The Financial conduct Authority (FCA) has banned Andrew Tinney, former COO of Barclays’ wealth management division, from holding senior roles in financial services for concealing a critical report criticising the bank’s US wealth unit.
The report criticised senior management in the unit saying that it "pursued a course of revenue at all costs and had a culture that was high risk and actively hostile to compliance."
The main recommendation of the report was to replace or consider replacing some Barclays Wealth and Investment Management (BWA) members.
Tinney, global COO of BWA from 20 May 2010 to 17 December 2012, received the report in March 2012. The report was made by a third party consultancy firm to address concerns of the US Securities and Exchange Commission (SEC).
He was the only individual at the firm who saw the report, and ensured that it would not be seen by anyone else by not entering it into the firm’s records or IT systems and instructing the consultancy that they would not have to circulate a copy, the regulator alleged.
The regulator also alleged that he made misleading statements and omissions regarding the report's nature and existence.
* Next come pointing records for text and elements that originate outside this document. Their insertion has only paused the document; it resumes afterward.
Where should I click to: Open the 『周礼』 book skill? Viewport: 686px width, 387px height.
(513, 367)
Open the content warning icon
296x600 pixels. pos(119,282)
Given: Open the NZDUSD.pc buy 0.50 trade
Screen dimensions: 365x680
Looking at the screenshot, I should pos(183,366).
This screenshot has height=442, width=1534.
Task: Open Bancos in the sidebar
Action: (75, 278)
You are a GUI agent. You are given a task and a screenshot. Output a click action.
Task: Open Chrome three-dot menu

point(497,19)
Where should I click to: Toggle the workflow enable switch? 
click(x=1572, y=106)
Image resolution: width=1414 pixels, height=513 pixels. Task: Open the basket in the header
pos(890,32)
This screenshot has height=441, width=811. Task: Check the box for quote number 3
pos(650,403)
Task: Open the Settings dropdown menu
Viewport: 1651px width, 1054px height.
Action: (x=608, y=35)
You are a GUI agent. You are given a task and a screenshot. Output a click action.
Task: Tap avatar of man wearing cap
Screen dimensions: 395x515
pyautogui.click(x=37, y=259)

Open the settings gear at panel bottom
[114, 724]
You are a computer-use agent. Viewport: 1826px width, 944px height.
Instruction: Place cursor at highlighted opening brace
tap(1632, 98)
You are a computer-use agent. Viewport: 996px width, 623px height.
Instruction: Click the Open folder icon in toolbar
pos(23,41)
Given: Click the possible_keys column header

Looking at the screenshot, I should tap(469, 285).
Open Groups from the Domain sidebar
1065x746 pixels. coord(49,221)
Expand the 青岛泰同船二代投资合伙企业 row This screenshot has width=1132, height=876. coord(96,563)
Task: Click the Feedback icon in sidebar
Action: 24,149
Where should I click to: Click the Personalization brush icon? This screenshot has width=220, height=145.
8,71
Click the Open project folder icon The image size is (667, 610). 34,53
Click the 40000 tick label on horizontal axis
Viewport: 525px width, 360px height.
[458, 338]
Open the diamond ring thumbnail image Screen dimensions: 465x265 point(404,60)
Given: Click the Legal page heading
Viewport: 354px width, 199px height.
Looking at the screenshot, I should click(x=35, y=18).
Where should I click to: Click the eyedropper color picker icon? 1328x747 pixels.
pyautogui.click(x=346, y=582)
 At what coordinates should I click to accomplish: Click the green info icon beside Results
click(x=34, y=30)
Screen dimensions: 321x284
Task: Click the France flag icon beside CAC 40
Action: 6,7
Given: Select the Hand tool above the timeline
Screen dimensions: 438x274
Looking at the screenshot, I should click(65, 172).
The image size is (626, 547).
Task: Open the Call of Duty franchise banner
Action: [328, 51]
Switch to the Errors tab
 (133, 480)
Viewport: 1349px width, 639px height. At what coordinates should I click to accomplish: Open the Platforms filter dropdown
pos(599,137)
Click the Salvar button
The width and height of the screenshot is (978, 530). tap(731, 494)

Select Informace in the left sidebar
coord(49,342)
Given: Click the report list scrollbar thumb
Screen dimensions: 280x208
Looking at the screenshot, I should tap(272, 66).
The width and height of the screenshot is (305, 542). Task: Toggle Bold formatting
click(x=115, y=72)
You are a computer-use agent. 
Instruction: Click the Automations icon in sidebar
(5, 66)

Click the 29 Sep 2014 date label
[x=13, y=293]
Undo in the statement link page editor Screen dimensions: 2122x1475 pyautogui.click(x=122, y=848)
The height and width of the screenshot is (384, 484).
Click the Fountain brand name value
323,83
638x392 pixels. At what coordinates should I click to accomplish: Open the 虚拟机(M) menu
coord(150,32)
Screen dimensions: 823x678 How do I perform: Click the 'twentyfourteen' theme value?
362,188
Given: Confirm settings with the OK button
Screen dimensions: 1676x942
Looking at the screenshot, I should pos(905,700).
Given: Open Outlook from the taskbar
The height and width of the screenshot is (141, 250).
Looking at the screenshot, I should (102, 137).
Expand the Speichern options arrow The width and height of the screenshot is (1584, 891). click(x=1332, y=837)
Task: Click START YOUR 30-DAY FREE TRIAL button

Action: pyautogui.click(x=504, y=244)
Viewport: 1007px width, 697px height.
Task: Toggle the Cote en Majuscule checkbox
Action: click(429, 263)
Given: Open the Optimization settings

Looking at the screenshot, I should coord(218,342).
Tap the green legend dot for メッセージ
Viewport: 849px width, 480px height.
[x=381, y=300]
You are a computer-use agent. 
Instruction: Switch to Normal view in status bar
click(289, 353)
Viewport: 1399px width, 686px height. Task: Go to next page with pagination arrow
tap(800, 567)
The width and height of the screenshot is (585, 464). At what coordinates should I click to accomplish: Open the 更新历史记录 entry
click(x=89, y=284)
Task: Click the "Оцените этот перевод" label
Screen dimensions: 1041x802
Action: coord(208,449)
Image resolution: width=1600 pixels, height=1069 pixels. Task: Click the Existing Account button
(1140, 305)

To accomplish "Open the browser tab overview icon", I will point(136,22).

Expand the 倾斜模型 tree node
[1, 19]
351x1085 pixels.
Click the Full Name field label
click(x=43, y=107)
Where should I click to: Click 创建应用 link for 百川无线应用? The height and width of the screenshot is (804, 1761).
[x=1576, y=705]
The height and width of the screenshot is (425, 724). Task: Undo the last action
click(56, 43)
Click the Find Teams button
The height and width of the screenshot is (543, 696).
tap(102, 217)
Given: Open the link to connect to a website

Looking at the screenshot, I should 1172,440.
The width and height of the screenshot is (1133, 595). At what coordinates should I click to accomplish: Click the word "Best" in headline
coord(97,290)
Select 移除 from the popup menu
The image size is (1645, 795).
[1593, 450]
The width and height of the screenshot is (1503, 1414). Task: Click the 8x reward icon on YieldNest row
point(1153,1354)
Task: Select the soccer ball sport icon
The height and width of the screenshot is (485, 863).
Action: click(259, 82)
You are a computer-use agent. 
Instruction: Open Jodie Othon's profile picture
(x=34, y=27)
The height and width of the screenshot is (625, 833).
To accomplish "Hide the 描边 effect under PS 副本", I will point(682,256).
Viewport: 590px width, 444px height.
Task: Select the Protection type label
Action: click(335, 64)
“Mr Tinney’s misconduct as described in this notice is serious, particularly in the light of his seniority at the firm, his substantial industry experience and the obvious significance of the concerns giving rise to, and set out in, the report.His actions may have hindered attempts by the firm’s board to understand the reasons for BWA’s regulatory deficiencies,” FCA said.
In December 2012, Barclays received another copy of the report from the consultancy and suspended Tinney, who later resigned.
Tinney is currently contesting the allegation and has referred the matter to the Upper Tribunal.
"I do not accept that any of my actions can be construed as misconduct and I have referred that finding of the regulator to the Upper Tribunal,” Tinney said.